## SUPPLIED RECORDS
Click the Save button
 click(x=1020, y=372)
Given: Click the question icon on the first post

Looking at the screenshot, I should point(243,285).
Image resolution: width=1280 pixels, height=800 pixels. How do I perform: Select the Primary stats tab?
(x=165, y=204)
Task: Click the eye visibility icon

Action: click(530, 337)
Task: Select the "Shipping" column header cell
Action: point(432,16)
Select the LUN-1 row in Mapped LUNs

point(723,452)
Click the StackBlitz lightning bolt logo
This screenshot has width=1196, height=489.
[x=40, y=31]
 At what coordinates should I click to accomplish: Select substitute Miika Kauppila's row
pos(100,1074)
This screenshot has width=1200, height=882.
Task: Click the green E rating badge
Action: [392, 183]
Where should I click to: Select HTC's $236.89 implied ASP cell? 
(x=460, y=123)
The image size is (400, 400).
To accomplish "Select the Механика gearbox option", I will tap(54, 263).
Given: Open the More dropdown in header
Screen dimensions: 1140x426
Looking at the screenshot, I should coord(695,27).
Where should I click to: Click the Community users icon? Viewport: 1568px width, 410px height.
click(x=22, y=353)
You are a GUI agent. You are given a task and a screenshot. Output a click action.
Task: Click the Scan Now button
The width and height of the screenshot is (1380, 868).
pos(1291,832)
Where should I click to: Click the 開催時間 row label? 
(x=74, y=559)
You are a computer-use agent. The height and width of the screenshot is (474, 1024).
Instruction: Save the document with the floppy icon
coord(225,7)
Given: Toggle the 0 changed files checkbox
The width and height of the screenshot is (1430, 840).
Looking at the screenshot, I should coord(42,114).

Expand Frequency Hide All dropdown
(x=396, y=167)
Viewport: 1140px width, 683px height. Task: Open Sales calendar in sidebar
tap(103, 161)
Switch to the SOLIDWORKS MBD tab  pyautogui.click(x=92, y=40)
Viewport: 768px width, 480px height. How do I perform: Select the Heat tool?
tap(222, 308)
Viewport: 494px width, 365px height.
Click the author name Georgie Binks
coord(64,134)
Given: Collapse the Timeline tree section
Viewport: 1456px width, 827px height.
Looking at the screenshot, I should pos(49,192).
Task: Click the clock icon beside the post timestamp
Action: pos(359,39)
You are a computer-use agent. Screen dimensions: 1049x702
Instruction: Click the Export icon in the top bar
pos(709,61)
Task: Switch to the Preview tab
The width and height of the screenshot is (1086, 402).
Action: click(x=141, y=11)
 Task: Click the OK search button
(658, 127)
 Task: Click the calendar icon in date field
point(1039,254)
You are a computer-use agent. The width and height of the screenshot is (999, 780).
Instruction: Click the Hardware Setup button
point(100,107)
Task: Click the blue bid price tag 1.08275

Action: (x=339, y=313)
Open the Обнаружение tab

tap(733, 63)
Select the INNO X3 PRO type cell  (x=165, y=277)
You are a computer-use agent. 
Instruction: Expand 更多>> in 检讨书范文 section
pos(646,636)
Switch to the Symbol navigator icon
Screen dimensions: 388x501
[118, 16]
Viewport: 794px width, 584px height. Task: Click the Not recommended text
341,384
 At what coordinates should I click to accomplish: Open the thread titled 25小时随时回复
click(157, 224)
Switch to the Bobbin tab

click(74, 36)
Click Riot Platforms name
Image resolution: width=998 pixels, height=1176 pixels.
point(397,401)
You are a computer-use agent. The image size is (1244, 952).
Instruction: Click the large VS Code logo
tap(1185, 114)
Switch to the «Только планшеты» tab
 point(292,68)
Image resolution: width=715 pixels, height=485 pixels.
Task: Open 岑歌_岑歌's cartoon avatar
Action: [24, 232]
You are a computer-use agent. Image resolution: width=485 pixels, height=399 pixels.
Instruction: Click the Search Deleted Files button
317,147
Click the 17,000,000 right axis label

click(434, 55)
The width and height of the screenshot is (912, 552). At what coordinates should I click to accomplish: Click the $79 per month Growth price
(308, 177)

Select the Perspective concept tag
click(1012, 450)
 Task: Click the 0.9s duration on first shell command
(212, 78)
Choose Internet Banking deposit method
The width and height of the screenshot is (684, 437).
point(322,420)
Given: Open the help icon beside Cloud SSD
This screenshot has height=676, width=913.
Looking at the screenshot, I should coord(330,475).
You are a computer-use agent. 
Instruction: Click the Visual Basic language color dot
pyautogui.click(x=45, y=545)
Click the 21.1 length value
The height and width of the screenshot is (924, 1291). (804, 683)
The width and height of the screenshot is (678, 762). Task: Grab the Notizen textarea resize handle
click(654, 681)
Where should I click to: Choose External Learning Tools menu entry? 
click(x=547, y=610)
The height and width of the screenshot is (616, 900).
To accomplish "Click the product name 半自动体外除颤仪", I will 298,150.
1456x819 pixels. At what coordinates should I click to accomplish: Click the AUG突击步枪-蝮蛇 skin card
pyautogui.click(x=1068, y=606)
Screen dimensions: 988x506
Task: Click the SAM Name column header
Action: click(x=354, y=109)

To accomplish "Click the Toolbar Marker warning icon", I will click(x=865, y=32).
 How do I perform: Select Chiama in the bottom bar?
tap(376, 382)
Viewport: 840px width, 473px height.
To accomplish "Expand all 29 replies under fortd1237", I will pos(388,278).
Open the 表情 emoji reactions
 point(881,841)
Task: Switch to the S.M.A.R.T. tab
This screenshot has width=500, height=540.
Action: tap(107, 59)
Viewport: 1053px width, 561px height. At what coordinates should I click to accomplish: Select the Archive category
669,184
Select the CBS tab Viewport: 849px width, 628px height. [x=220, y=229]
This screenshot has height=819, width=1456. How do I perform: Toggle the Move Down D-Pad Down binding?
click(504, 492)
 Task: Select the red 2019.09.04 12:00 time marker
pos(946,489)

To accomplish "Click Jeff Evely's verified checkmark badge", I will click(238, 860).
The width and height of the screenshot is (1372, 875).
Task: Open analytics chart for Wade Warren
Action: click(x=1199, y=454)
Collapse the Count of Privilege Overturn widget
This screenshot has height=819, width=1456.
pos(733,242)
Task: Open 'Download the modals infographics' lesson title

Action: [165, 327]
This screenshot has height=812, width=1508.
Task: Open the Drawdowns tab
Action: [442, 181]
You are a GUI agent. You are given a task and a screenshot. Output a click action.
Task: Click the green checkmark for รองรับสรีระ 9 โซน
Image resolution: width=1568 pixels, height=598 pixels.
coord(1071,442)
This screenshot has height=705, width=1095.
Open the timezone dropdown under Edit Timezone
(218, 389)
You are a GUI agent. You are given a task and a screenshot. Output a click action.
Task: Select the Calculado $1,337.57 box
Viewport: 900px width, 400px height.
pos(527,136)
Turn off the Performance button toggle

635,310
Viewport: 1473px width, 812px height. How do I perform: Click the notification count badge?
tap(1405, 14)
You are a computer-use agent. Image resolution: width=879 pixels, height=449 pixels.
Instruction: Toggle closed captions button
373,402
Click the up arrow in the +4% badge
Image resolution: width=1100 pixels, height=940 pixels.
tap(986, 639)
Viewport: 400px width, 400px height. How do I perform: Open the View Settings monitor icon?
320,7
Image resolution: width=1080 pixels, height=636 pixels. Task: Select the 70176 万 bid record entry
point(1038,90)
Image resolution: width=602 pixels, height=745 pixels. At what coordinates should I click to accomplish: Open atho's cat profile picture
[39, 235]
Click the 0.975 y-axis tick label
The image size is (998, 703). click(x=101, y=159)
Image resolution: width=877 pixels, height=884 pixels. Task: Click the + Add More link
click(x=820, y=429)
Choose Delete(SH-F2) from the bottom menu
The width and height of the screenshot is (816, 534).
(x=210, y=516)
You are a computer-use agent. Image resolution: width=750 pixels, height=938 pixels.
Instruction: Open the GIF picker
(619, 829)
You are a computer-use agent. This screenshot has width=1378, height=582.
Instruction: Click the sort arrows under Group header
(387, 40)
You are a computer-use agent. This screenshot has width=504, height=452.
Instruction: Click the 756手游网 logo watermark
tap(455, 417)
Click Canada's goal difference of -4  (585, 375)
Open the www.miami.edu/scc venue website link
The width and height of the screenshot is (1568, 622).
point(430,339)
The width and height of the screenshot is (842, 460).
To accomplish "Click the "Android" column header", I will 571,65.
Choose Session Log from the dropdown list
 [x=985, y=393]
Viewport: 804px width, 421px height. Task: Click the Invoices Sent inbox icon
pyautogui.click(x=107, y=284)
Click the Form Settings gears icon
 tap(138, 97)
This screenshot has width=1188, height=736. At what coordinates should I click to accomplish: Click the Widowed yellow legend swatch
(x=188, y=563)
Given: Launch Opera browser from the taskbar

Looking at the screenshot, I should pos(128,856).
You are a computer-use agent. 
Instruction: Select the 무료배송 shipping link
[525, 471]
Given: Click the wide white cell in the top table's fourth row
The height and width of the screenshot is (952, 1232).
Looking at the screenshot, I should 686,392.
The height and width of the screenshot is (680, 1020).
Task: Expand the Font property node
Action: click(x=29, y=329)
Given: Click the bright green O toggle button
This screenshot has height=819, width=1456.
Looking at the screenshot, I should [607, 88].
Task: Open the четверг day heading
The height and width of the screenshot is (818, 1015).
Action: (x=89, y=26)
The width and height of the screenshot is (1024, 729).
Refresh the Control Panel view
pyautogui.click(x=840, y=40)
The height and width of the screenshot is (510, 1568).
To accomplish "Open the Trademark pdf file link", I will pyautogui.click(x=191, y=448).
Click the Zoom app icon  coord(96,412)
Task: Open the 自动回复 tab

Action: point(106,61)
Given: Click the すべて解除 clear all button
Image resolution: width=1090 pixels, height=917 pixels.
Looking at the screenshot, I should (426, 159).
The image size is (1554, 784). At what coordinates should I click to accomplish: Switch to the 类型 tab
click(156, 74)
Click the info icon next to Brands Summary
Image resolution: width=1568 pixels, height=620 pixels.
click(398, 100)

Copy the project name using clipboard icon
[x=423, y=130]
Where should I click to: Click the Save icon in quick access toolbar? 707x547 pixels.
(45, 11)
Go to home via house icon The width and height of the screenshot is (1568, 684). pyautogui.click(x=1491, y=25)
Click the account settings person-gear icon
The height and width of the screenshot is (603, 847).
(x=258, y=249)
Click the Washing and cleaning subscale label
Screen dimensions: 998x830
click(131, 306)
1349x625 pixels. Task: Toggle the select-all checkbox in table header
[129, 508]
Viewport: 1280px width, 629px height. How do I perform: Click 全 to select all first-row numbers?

## PROBLEM STATEMENT
Across the entries above, state how many lines include the string "computer", with no other text.

## REPLY TO THE EXERCISE
12